▶ _What to do_:
A – List the famous people whose suicides are named at the start of the essay on suicide below.
B – According to the essay on suicide below, on what day did the disabled trans woman in the author's life die?

▶ _Text excerpt_:
____________________
We have all heard of the famous suicides. Robin Williams. Hunter S Thompson. Sylvia Plath. Alan Turing. I could keep going. What makes these deaths remarkable is that well-known and creative minds were lost while society felt they still had so much left to give. Usually, society doesn’t care.
Our culture sweeps under the rug so many deaths as “just another poor / trans / druggie / pregnant out of wedlock / worthless person” without asking if those people could have been Picasso, if only someone gave them paints. Or perhaps those people could have been Turing if only they could afford college and computers, or maybe they could have been Thompson or Plath if only someone had read their words and offered encouragement. Our society sweeps these deaths under the rug while proclaiming that every life - except their lives - matters.
What is it that makes some lives worth more than others?
We are going to see more people taking their lives in the coming days and years because our society has decided to choose hate, and the scales have tipped, making too many lives too hard to live. There are Nazi’s on the streets of Ohio, anti-Trans voices in Congress, and the refrain of “Your body, my choice” coming from men at every turn.
And I don’t know what to do. I will be fine. I have options and privilege. But I can’t rescue everyone and I can’t fix everything. I will be fine, but so many others will not be. Maybe, if I can help just one person it will be enough.
On Monday, I couldn’t help just one person.
On Monday, someone in my life committed suicide because as a disabled trans woman in a red state, they were about to become homeless. Anything I or anyone else might do with money or actions or words or prayers would just be a bandaid on escalating medical costs and a deterioration of personal protections. Faced with a wall of fiscal and physical deficits and mental and physical pain, her equations took the limit, and she died watching the full moon set. She wasn’t the first. She won’t be the last. But she was the one I knew and it hurts that I could do nothing; I could add no constant of integration that would give her a positive outcome.
____________________
▶ _Dataset section_:
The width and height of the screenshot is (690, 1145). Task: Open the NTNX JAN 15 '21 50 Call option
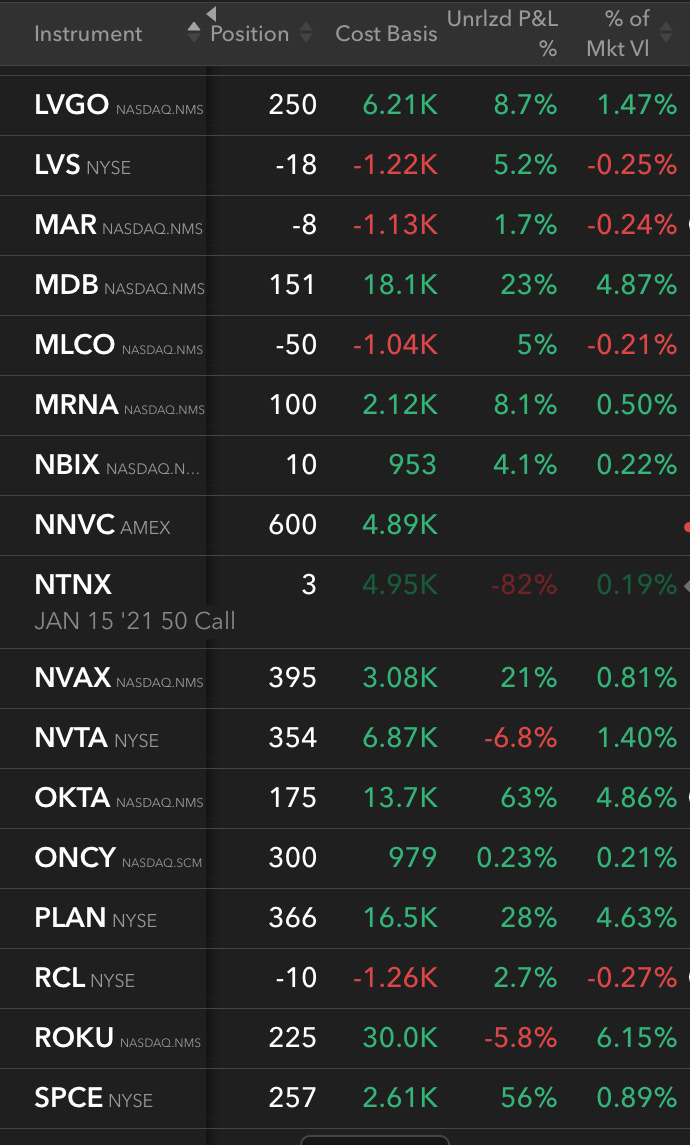[x=134, y=620]
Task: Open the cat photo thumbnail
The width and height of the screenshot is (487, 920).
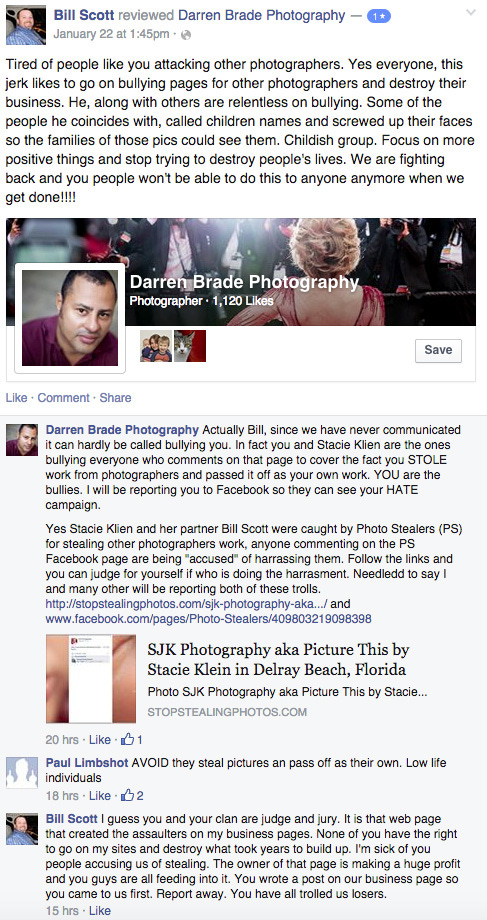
____________________
▶ _Responses in order_:
A – Robin Williams, Hunter S Thompson, Sylvia Plath, Alan Turing

B – Monday